Памятуя, что слово серебро, а молчанье золото, Всеволод молча поклонился.
– Вон и седым волосом на висках оброс, и сгорбился, а всё не образумишься! – продолжал Рюрик, разглядывая брата с обидевшим того любопытством. – Паршивая ты овца в нашем роду, брат, – а ведь род наш великокняжеский! Деда твоего святого и великого Мстислава Владимировича не стыдно ли тебе? Да ладно, известно, что ты в нашем стаде паршивая овца, а с паршивой овцы, как говорится, хоть шерсти клок. Есть у нас со князь-Святославом к тебе дело, для державы нашей полезное, да и ты, нищеброд, на нём отчасти поживишься.
– Если соглашусь, брат, не забывай, – буркнул Всеволод.
– Куда денешься? А дело вот какое. Уже вторую неделю в Киеве околачивается посол от немецкого цезаря Фридрика Рыжебородого. Привез грамоту с большим крестом, зовёт нас цезарь в крестовый поход на Иерусалим, снова освобождать от безбожных агарян, от салтана арапского Гроб Господень. Куда нам с князь-Святославом? Дай Бог со своими язычниками управиться! Хотя, говорит, галицкий Ярослав уже согласился. Если, мол, сам не поедет, то пошлёт с дружиной сына Олега, ну того, внебрачного, что от сожженной Анастасии. Так посол сей, Карлус, говорит. Я не очень верю, чтобы друг мой Ярослав согласился отправить дружину в такую даль, если у него в Галиче бояре всё время бунтуют. Посол же Карлус не уезжает – отчего, спрашивается? Любопытно, говорит, ему у нас осмотреться. Ну, понятно мне, почему на самом деле. Посол – тот же разведчик, да только он о нас проведывает, а мы у него ничего не вызнали пока. Это не дело!
– А чем я вам помогу?
– Сие Святослав придумал, горе-соправитель мой. Я даю тебе немецкую одежду из своей казны, кошель с кунами, тебе подбреют бороду по немецкой моде и волосы подстригут. Только вижу, что раньше придётся моим слугам баню протопить…
– Чем я виноват? Пешком пришлось к тебе идти из Киева, брат…
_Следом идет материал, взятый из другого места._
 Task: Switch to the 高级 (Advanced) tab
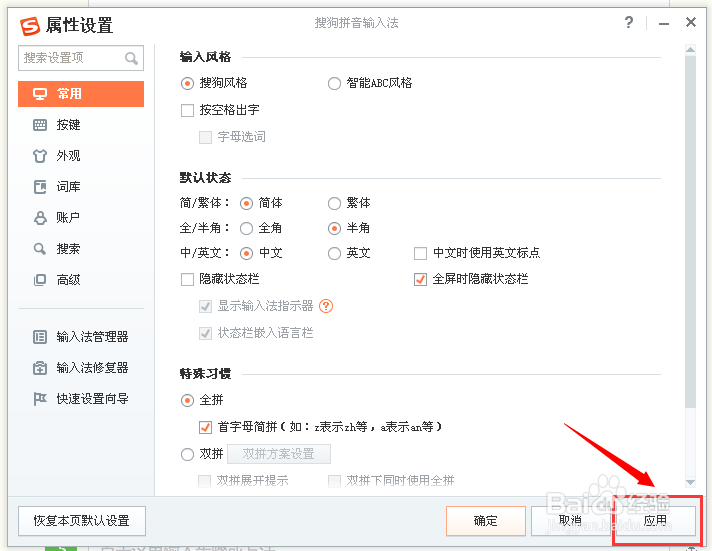click(68, 280)
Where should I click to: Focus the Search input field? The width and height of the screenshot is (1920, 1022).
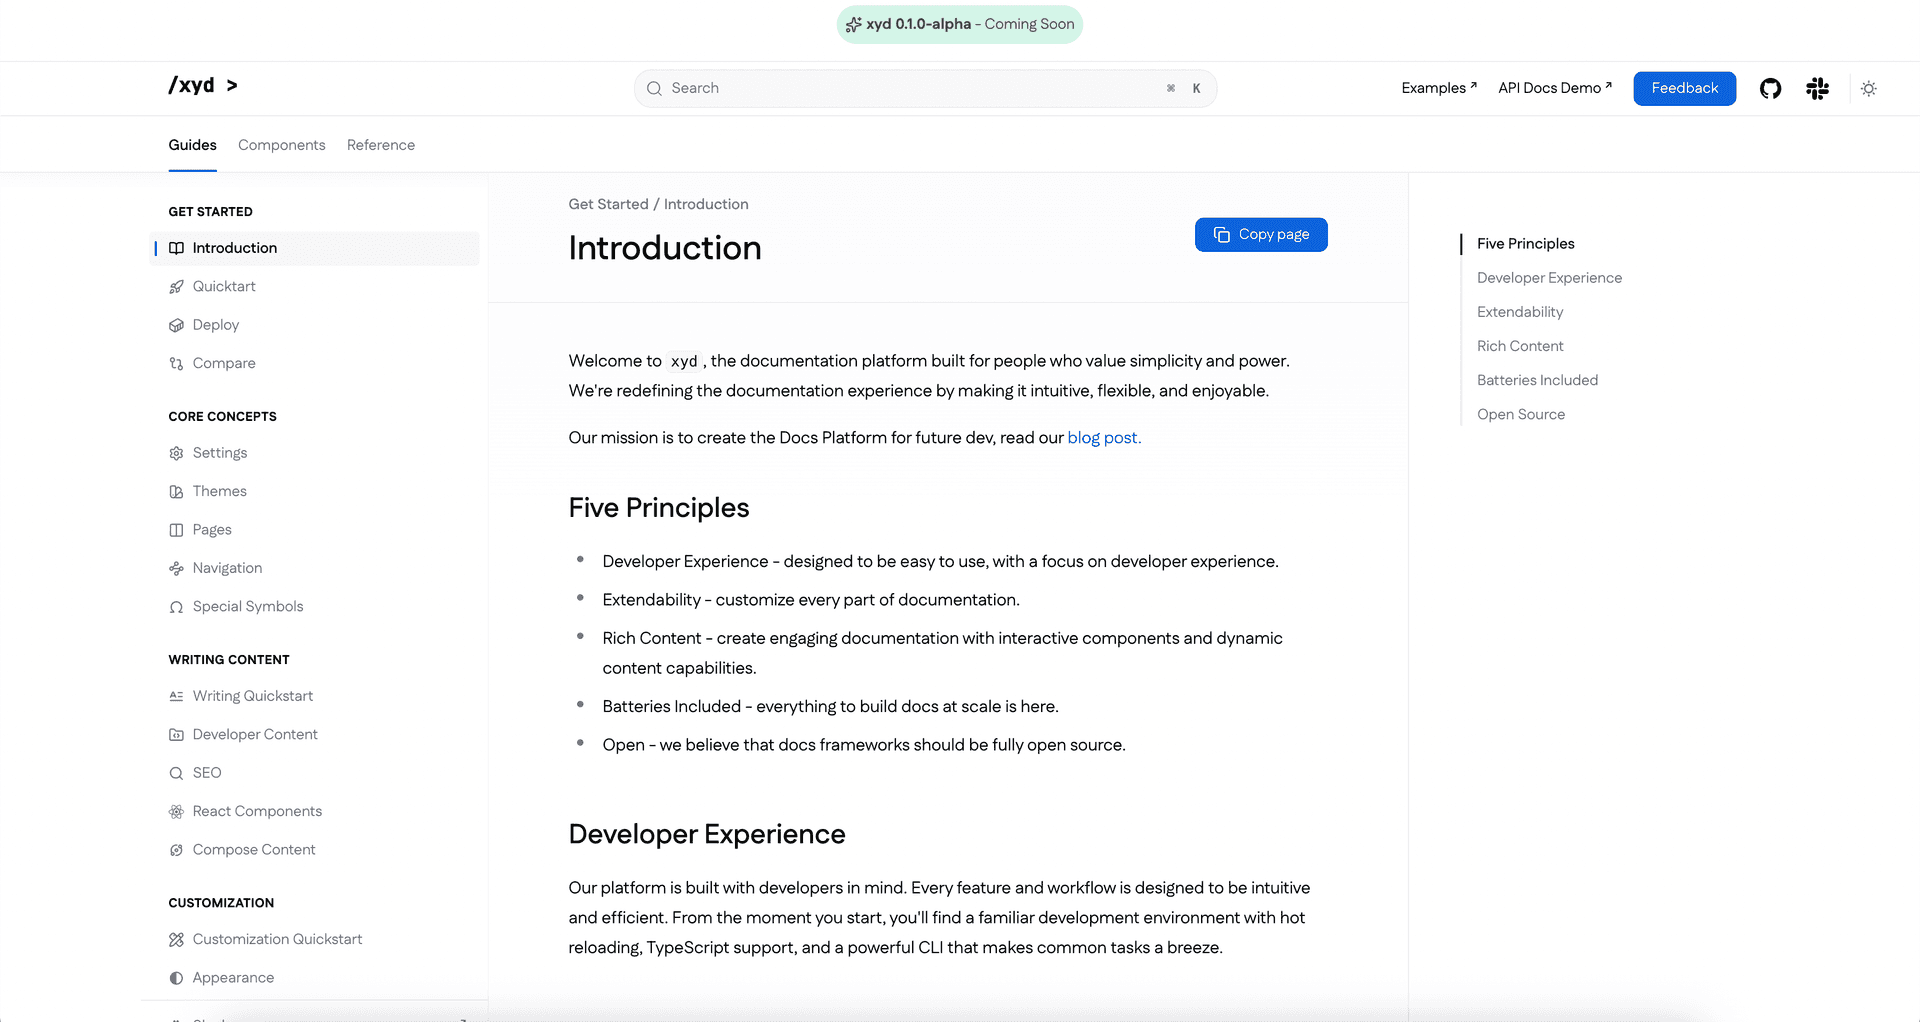925,88
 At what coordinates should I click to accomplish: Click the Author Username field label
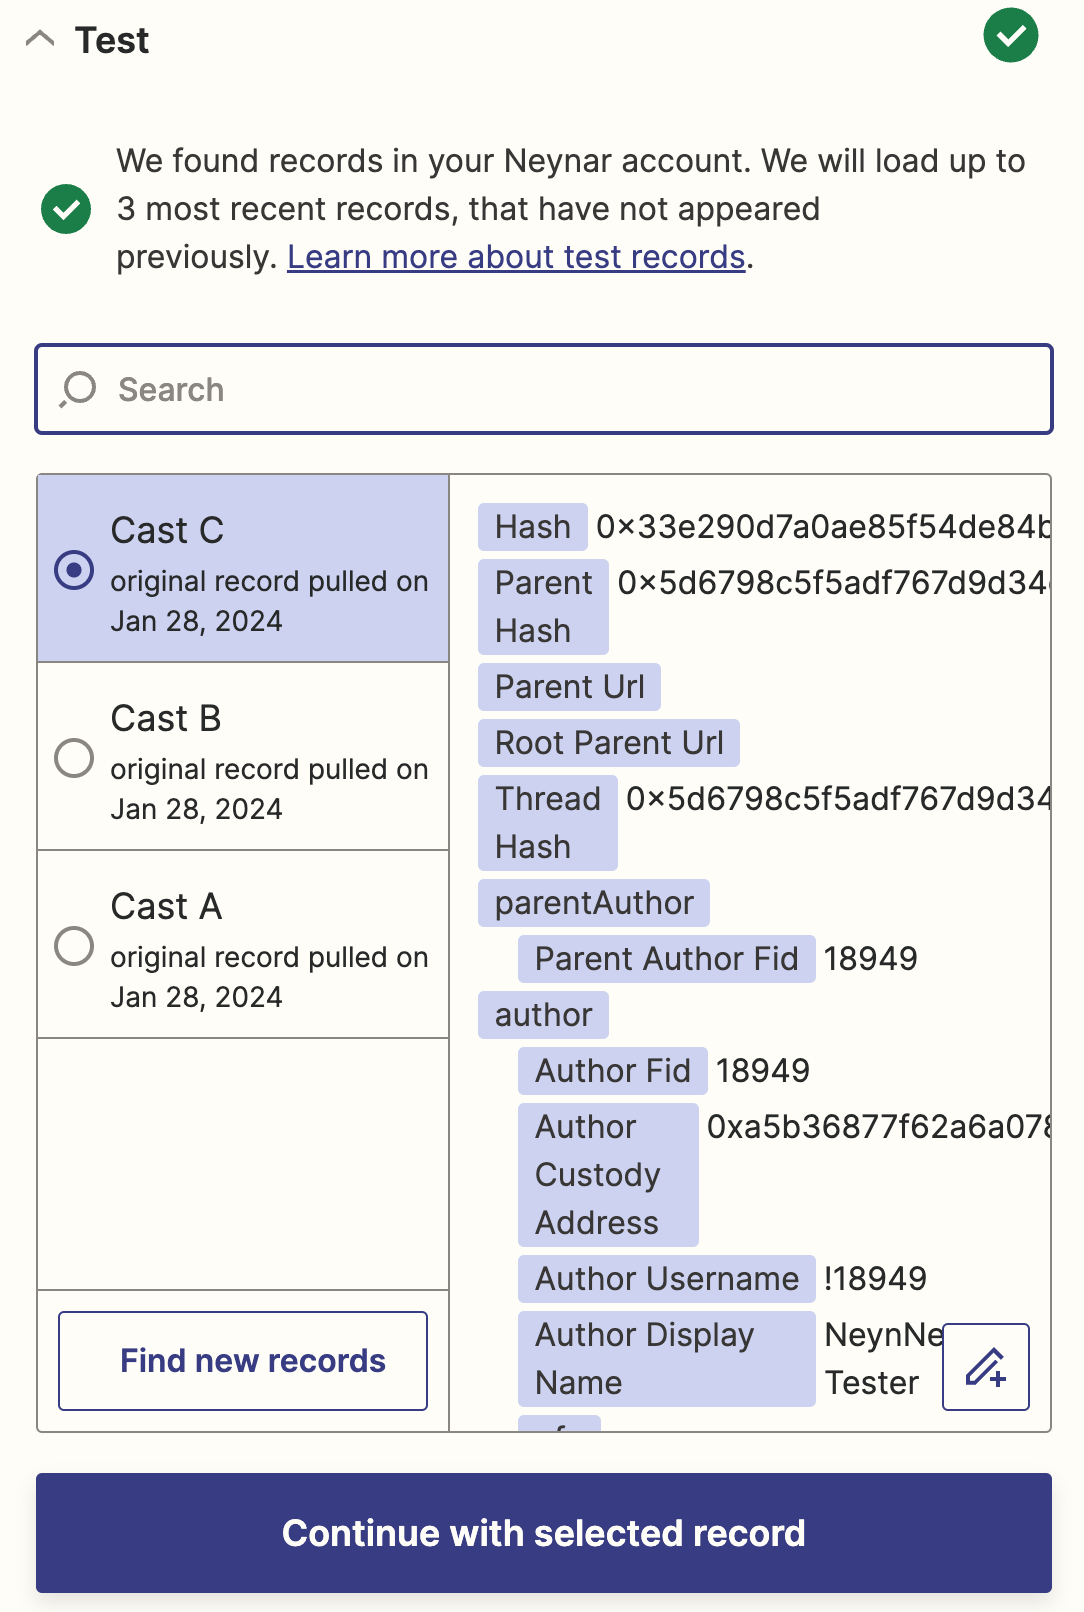click(666, 1279)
– Ага, понял. Значит, займу ещё коня. И слугу дам своего. И вечером же поедем к Святославу на пир. Представлю тебя немецкому послу как своего брата, а удел твой, мол, далеко, под Минском. Ты ему любопытен будешь как брат мой, великого князя, и ещё тем, что в немецкой одежде. Скажешь ему, что любишь всё немецкое, ну, ещё выпьешь с ним… Потом пригласи на завтра в Рай, чтобы угостить немца уже наедине. А что выспросишь, перескажешь нам со Святославом. Неужто откажешься?
– Так ведь Рай, что на левом берегу, великим князем Юрием устроенный, разорён давно…
– Осталось там где повеселиться, брат. Чтобы с глазу на глаз переговорить, роскошь не нужна. Сам только не напивайся и не болтай лишнего.
– Болтай, не болтай… Да я по-немецки всего два слова знаю.
– А он, сей немец, сам говорит по-славянски. Чудно эдак, однако понять можно.
Уж лучше бы было не понять Всеволоду, что он, этот немец Карлус Браниборский, поведал тогда на своём и в самом деле странном славянском наречии! Оказалось, что выучил он его в земле бодричей, что на речки Лабе. Там он воевал с бодричами, когда папа Евгений объявил против славян крестовый поход. Не всё сразу получилось, но постепенно господину Карла дюку Генрику Льву удалось бодричей покорить. Кто из славян не был убит, того изгоняли, а на освободившиеся земли приводили германцев с Рейна. Теперь Карлус служит цезарю Фридрику Рыжебородому, а тот его за подвиги в земле бодричей произвёл в рыцари. Славянам против немцев не устоять, и когда-нибудь на всех землях, где нынче живут дикие славяне в своих бревенчатых деревнях и городах, поставят свои каменные жилища потомки нового избранного Богом народа, германцев. Ведь уже всем ясно, что именно германцы оказались наследниками Римской империи, и именно они под покровительством Иисуса Христа и Девы Марии совершат тот подвиг, который не удался язычникам-римлянам, – завоюют весь мир.